Dados da associação indicam que os brasileiros exportaram 259,41 mil toneladas de carne de porco aos russos em 2017. Entre janeiro e outubro de 2021, no entanto, esse volume despencou para 3.827 toneladas.

COTAS

O Ministério da Agricultura informou à Reuters em nota que até 2020 havia uma cota da Rússia de 430 mil toneladas para importação de carne suína de qualquer país do mundo com tarifa zero. Em 2020, a cota foi extinta e os russos estabeleceram uma tarifa única de 25%.

Mas na semana passada, disse a pasta, o governo russo anunciou uma nova cota de 100 mil toneladas, sem tarifa, com validade entre 1º de janeiro e 30 de junho do próximo ano.

“A tendência é que agora aumente novamente a exportação”, disse o presidente da ABPA, citando que a cota não é exclusiva para o Brasil, porém o país pode ser um dos principais beneficiários.

Pelas estimativas da associação, considerando o atual preço médio de importações para o mercado russo, a cota disponibilizada tem potencial de geração de exportações de mais 200 milhões de dólares.

O consultor de Agronegócios do Itaú BBA, Cesar de Castro Alves, destacou que também não está descartada a possibilidade de o Brasil embarcar produtos além da cota, a depender da avidez de compras dos russos.

“Podemos ir além da cota, parece importante que eles estejam querendo parceiros para importar carne suína, isso é um sinal claro”, disse o especialista.

Santin afirmou ainda que a Rússia compra produtos suínos similares aos que são vendidos para a China, então a reaproximação com este player é uma boa alternativa para a indústria nacional.

Para Alves, um outro efeito secundário é que o Brasil pode ocupar um espaço maior no mercado do Vietnã, que vinha sendo atendido pela proteína suína da Rússia e agora está com uma lacuna devido à PSA entre os russos.

BOVINO

O cenário para o setor de carne bovina, que teve em novembro três unidades reabilitadas pela Rússia –enquanto a indústria de carne de porco recebeu nove habilitações–, pode não ser tão promissor quanto o de suínos.

“Para carne bovina eu sou um pouco mais cético, por conta da política que foi adotada na Rússia nos últimos anos, que desestimulou o consumo, então o potencial é menor para compras do que na carne de porco”, disse o consultor do Itaú BBA.
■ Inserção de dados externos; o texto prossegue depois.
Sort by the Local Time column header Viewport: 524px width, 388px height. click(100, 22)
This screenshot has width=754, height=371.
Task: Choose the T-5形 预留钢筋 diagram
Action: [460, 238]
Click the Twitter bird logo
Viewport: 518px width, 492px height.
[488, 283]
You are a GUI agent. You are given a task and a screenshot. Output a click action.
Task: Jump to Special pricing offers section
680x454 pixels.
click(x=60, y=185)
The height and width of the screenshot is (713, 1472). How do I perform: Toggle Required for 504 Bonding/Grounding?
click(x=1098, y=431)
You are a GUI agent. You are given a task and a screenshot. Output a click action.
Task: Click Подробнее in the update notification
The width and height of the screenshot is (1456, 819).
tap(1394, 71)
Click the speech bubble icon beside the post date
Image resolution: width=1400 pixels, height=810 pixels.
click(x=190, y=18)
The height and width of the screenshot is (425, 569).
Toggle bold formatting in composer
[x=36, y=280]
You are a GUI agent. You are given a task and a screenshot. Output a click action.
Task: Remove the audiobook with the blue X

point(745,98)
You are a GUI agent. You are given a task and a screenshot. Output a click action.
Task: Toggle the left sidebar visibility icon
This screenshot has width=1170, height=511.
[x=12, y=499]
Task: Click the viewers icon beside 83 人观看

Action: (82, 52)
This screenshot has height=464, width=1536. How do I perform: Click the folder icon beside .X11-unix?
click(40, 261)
O presidente da Associação Brasileira de Frigoríficos (Abrafrigo), Paulo Mustefaga, disse que a reaproximação com a Rússia se tornou ainda mais importante, visto que a China está temporariamente fora dos negócios com a indústria brasileira.

No entanto, ele ressaltou que faltou certa clareza no processo de reabilitação, visto que não se sabe qual critério foi utilizado para as unidades aprovadas.

“Muitas plantas estão à espera, aguardando a retomada de negociações do governo brasileiro com a Rússia para que plantas suspensas sejam habilitadas e novas habilitações sejam feitas… gostaríamos de ver esse processo sendo retomado para todos.”